Pixel coordinate grounding data |
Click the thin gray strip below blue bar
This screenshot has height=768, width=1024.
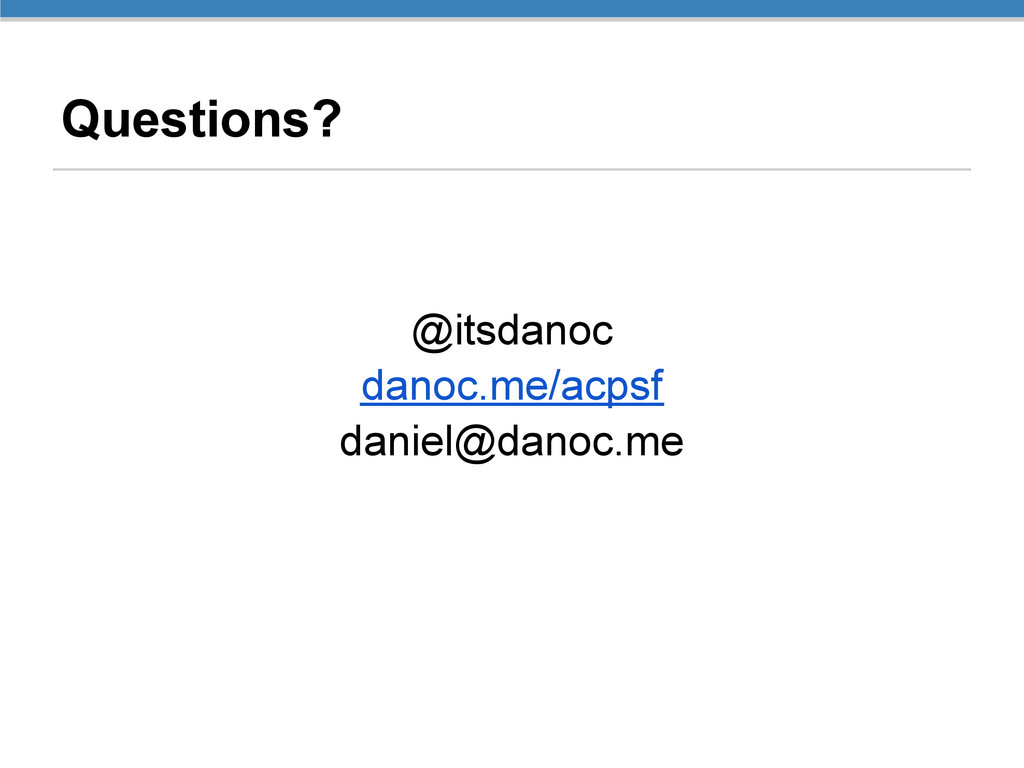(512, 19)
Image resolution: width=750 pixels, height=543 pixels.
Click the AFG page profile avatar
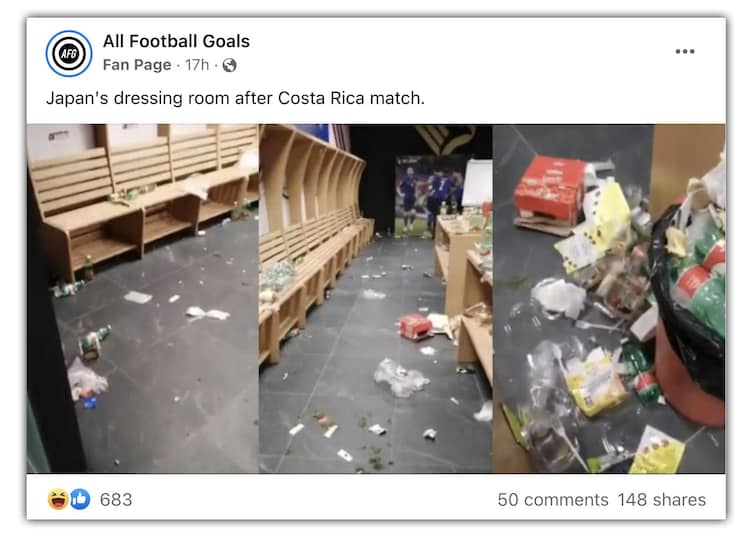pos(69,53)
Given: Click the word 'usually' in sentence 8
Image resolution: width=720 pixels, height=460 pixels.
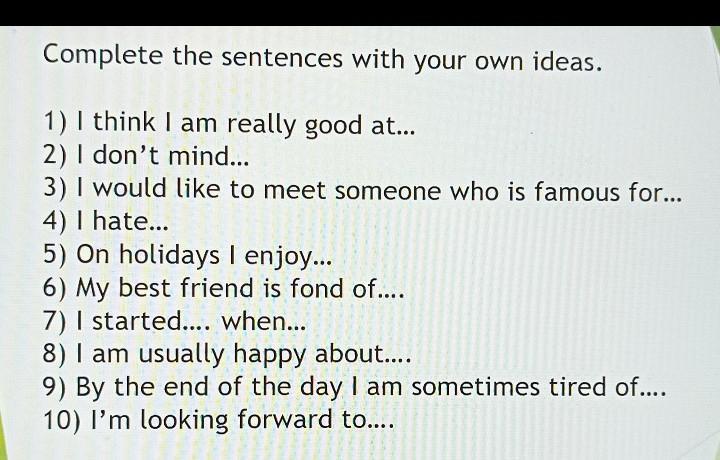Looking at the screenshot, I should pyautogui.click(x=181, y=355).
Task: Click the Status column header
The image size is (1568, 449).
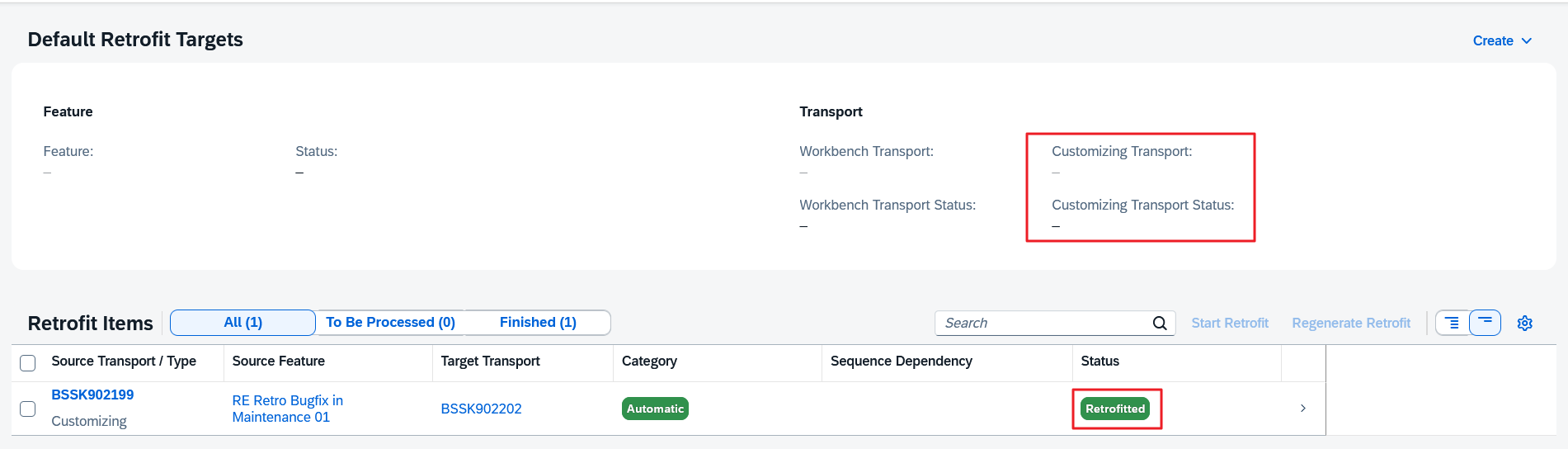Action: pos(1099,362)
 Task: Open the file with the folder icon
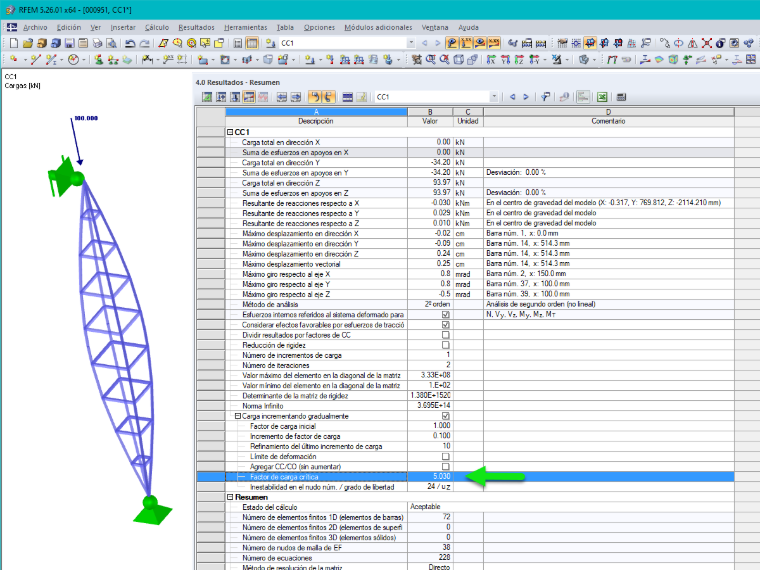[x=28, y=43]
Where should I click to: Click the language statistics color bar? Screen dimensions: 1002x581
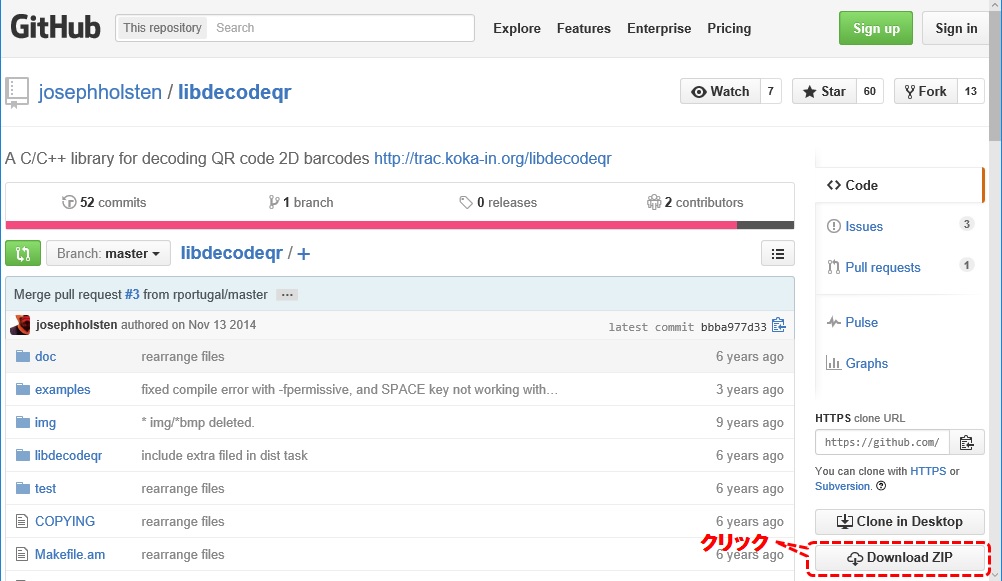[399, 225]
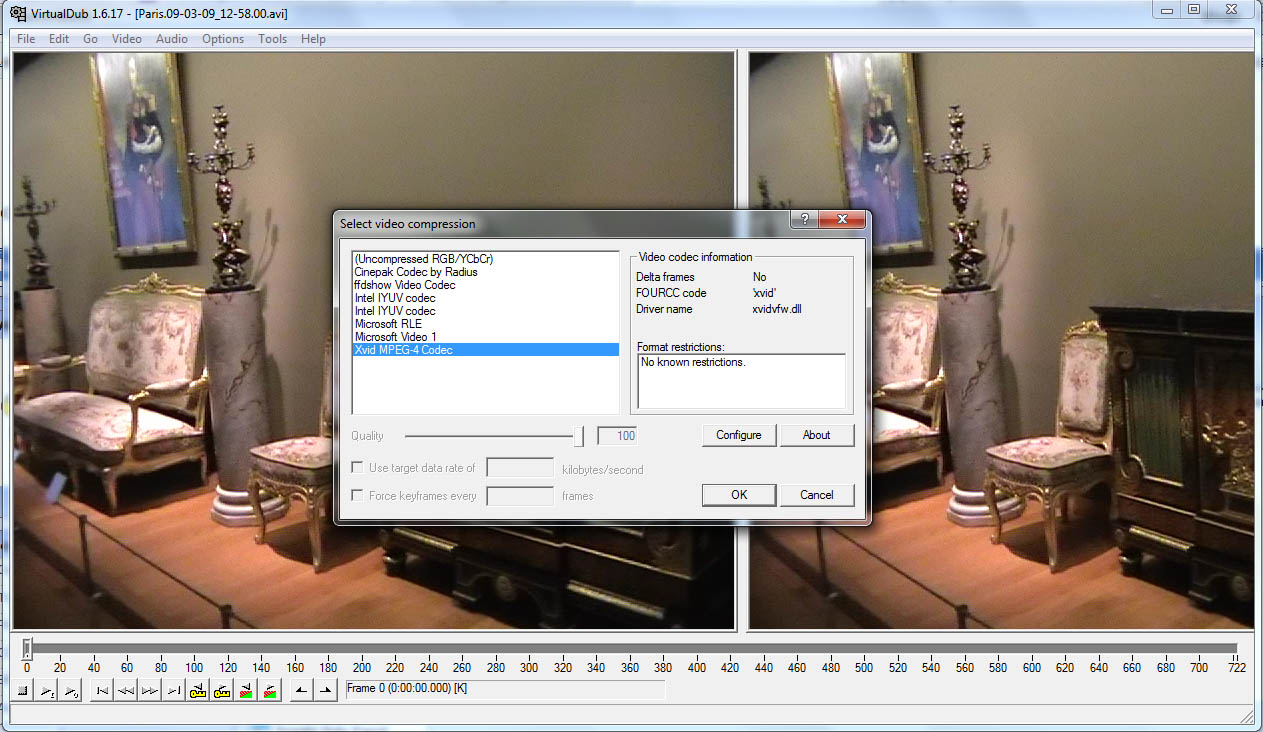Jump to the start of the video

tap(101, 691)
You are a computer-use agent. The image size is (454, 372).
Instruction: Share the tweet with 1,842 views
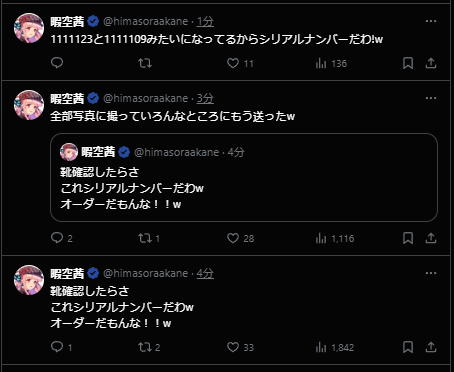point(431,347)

WHAT IS BEING ASKED | Please copy the data shown above precisely, leaving the images out.

ANSWER TO THIS EXERCISE |
Click the thin gray strip below blue bar
This screenshot has height=768, width=1024.
(512, 19)
Image resolution: width=750 pixels, height=543 pixels.
Click the AFG page profile avatar
pos(69,53)
Given: Click the word 'usually' in sentence 8
Image resolution: width=720 pixels, height=460 pixels.
Looking at the screenshot, I should pyautogui.click(x=181, y=355).
Task: Click the Status column header
The image size is (1568, 449).
Action: pos(1099,362)
 Task: Open the file with the folder icon
[x=28, y=43]
Where should I click to: Click the language statistics color bar? Screen dimensions: 1002x581
[399, 225]
Jump to the start of the video

tap(101, 691)
You are a computer-use agent. The image size is (454, 372).
Instruction: Share the tweet with 1,842 views
point(431,347)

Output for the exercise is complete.